Machine vision has become a central component in label verification throughout manufacturing and automation environments. With newer and more sophisticated features, vision sensors are designed to make communication, control and adaptation easier than ever before while remaining simple to operate and eliminating the possibility of human error. Vision sensors can perform numerous and diverse inspections simultaneously to accommodate high-speed assembly lines.

Easy Set Up
Vision sensors like the iVu series from Banner Engineering are a cost-effective alternative to more elaborate machine vision systems and are capable of performing important inspections at high rates of speed. Available with either an integrated or remote touch screen, users can setup, configure, monitor and modify inspection parameters on the factory floor without the use of a PC.

A vision sensor can be configured to inspect for the presence or absence of specific words associated with an allergen such as “cheese” or “peanut.” It will compare the product label to the stored image in the camera and accept or reject the label based on how well it matches. This can be a label verification method on a part of the package that has no barcode and enables the company to verify that a label corresponds correctly to the current production run.

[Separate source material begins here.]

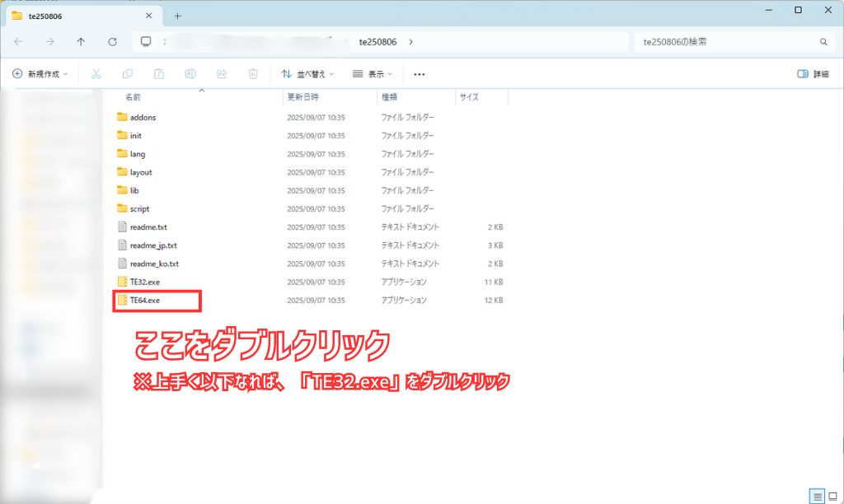
Task: Click the magnifier icon in the search box
Action: 823,41
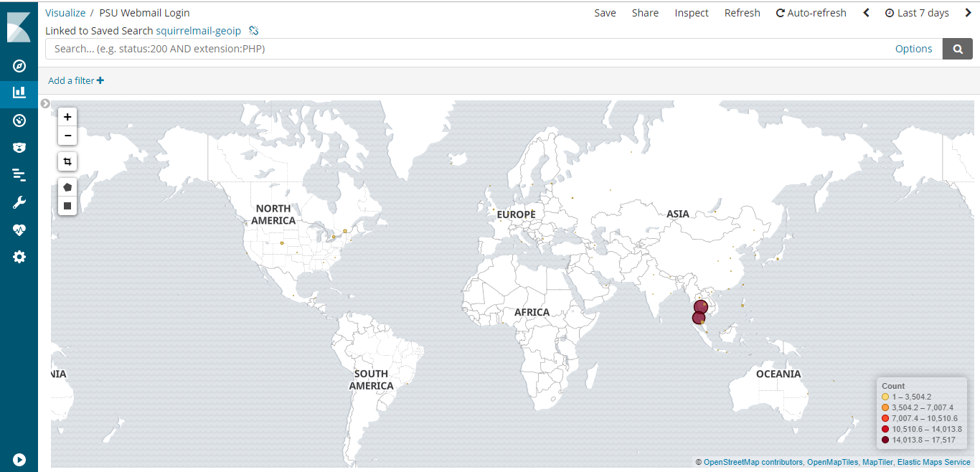Screen dimensions: 980x472
Task: Open Timelion mask icon in sidebar
Action: (x=19, y=148)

iVu series sensors are capable of 1-D and 2-D barcode inspections and have many available ring light options, including ultraviolet for invisible codes, to facilitate inspections. It has an Ethernet IP option for easy connectivity and the new second generation version is capable of faster line speeds than before.

Most food companies don’t have the capacity to dedicate lines for product containing allergens. Therefore, it is necessary to verify that a line change was complete all the way to the packaging material.

While Banner’s iVu is capable of recognizing the patterns associated with a specific word, more sophisticated sensors, like Banner’s PresencePLUS® P4 OMNI feature optical character recognition and optical character verification. This allows the sensor to verify the text of the ingredients section on a product label. These cameras can transmit decoded American Standard Code for Information Exchange text strings using RS-232, EtherNet/IP or Modbus TCP/IP industrial protocols. The cameras can also simply match a string of text from a library of learned characters. They do require a PC for initial setup and configuration, but are capable of performing more complex inspections. They are available in corrosion resistant or stainless steel IP68 rated housings.

Looking Ahead
By going beyond simple operator manual inspection, vision sensors can automate the process of packaging verification. This can reduce the number of costly recalls associated with undisclosed allergens.

Mark Schmid is a business development manager with Banner Engineering.